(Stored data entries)

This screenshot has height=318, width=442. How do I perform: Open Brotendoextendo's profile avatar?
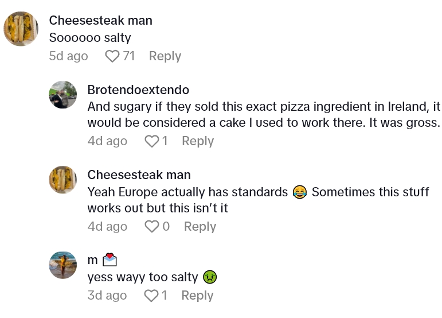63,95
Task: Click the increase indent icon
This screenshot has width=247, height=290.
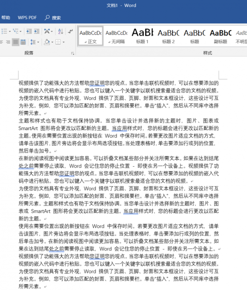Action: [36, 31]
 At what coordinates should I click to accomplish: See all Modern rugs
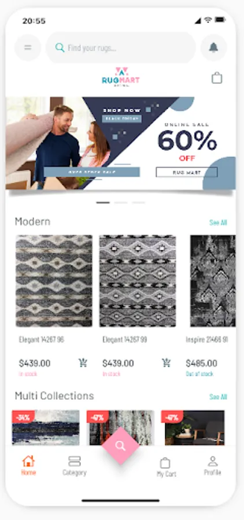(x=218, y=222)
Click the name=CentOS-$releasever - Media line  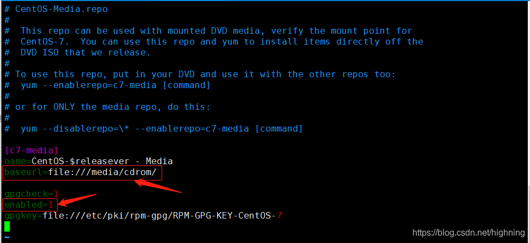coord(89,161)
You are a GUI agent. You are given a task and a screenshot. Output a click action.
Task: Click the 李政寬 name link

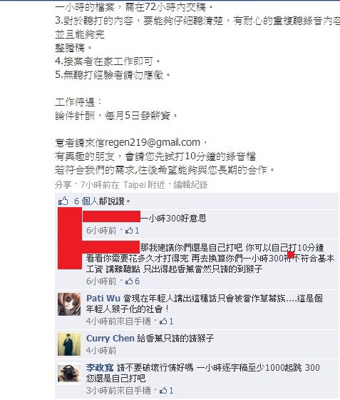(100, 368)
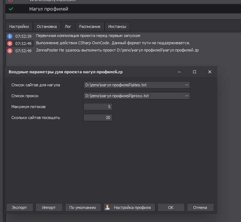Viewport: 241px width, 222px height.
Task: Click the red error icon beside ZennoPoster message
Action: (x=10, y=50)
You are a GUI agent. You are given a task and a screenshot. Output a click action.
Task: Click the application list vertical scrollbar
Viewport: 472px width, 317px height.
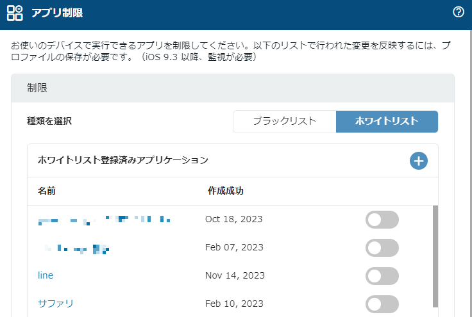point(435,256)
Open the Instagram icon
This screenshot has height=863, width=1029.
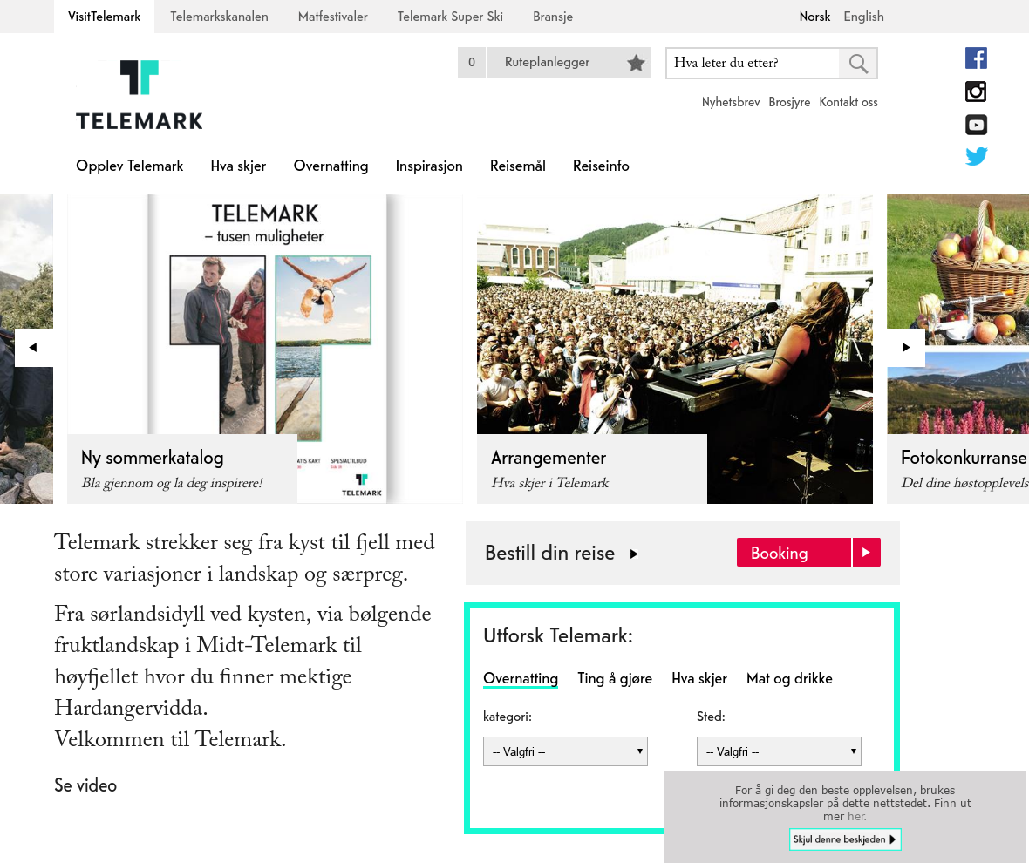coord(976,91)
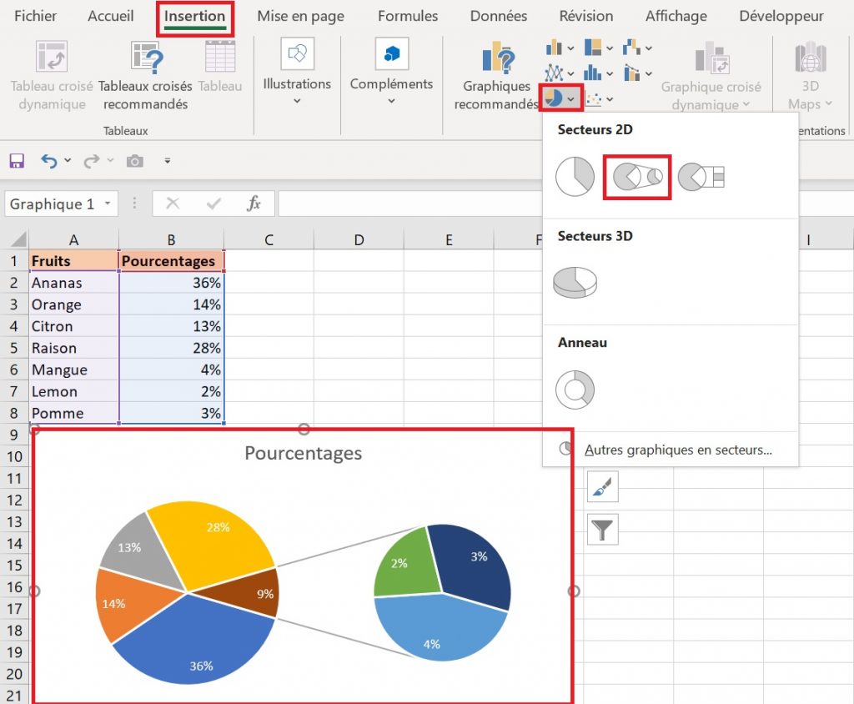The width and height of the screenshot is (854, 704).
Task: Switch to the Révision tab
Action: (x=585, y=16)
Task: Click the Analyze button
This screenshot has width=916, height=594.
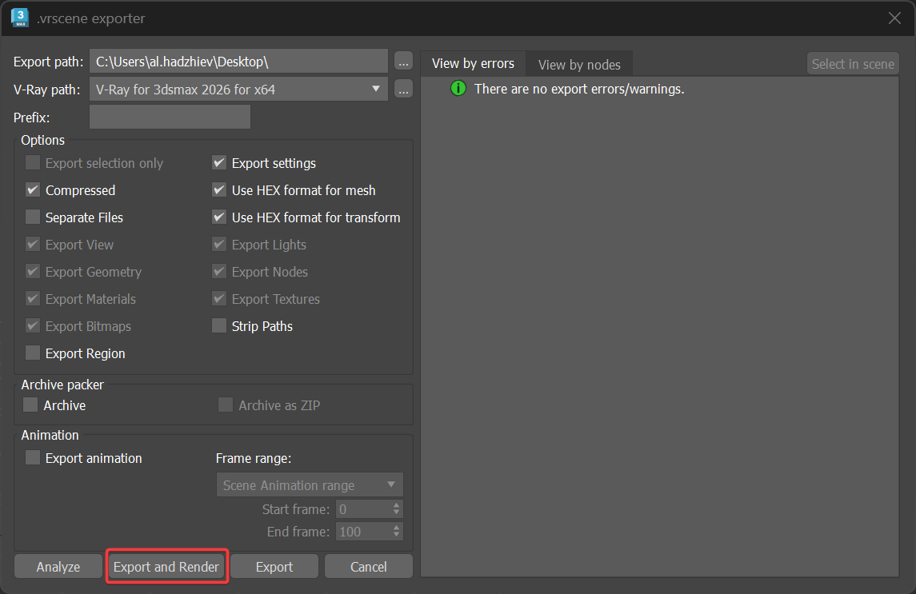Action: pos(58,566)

Exercise details: Please return only the lines from the one holding "This screenshot has height=863, width=1029." through the end of the data, both ends included; do not copy any pictures.

Response to the exercise:
This screenshot has height=863, width=1029.
coord(976,91)
The width and height of the screenshot is (854, 704).
Task: Switch to the Révision tab
Action: (x=585, y=16)
Task: Click the Analyze button
This screenshot has width=916, height=594.
Action: pos(58,566)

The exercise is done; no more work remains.